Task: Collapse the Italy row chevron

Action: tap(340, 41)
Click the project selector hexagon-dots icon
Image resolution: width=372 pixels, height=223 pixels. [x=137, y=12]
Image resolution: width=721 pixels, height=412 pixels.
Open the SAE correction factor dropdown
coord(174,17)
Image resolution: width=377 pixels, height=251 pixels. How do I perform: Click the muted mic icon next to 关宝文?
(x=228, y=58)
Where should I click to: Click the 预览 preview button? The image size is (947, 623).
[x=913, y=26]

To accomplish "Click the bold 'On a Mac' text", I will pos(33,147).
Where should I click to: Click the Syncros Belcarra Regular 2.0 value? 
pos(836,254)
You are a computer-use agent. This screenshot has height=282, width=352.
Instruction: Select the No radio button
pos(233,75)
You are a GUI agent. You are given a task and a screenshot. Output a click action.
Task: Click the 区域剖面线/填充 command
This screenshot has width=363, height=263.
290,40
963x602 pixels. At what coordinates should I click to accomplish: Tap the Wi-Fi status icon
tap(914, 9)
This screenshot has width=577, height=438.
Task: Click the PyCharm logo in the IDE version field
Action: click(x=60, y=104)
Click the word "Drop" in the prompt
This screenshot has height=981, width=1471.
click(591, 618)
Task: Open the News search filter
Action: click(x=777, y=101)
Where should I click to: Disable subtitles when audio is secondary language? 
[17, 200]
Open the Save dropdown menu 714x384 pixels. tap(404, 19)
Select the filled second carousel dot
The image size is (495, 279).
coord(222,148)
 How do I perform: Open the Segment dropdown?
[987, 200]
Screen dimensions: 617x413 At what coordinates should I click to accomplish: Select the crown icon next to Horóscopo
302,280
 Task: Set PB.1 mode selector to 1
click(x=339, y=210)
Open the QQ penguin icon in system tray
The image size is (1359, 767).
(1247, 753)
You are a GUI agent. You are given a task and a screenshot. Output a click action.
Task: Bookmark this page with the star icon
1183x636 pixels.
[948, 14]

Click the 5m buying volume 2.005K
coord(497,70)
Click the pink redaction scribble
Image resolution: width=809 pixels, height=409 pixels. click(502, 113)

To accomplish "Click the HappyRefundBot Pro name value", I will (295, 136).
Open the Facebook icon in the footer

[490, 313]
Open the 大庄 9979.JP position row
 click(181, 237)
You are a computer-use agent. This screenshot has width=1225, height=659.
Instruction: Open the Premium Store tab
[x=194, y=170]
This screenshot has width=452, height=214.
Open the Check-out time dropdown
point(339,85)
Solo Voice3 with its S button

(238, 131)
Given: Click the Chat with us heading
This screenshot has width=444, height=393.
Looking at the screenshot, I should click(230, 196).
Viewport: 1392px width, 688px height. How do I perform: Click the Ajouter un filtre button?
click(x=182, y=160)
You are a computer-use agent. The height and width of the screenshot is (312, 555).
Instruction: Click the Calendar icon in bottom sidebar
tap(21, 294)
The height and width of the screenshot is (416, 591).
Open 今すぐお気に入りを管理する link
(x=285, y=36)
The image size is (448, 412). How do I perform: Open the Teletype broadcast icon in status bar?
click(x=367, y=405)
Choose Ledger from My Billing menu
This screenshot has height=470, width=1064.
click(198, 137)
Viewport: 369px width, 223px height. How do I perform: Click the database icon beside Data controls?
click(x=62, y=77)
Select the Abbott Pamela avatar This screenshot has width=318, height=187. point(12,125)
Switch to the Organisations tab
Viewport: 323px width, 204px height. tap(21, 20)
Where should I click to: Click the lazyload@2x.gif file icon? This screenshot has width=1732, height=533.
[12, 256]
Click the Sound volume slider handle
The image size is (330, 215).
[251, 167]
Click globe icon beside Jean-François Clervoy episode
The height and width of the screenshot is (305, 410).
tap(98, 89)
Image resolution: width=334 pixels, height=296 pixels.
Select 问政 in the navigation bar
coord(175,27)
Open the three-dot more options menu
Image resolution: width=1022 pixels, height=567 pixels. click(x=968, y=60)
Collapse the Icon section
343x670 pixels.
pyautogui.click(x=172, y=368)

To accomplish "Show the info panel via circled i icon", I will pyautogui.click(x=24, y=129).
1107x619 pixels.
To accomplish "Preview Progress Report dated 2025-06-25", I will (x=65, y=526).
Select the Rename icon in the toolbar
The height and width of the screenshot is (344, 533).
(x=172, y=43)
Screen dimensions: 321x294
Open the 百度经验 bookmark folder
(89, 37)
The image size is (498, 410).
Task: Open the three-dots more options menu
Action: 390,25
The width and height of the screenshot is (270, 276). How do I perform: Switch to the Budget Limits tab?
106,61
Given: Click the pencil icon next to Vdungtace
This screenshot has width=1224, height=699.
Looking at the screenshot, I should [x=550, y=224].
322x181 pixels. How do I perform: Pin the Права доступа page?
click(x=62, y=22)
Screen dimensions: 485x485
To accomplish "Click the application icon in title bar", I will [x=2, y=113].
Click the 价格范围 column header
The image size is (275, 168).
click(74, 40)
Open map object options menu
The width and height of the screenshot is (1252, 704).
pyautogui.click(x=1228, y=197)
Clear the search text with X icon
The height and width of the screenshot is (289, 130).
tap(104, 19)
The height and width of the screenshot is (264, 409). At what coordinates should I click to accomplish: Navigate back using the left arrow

———

◆ Task to complete: Retype the data from its start through the line containing "coord(174,17)", including that line, reproducing each line without changes.

◆ The completed task:
Task: Collapse the Italy row chevron

Action: tap(340, 41)
Click the project selector hexagon-dots icon
Image resolution: width=372 pixels, height=223 pixels. [x=137, y=12]
Image resolution: width=721 pixels, height=412 pixels.
Open the SAE correction factor dropdown
coord(174,17)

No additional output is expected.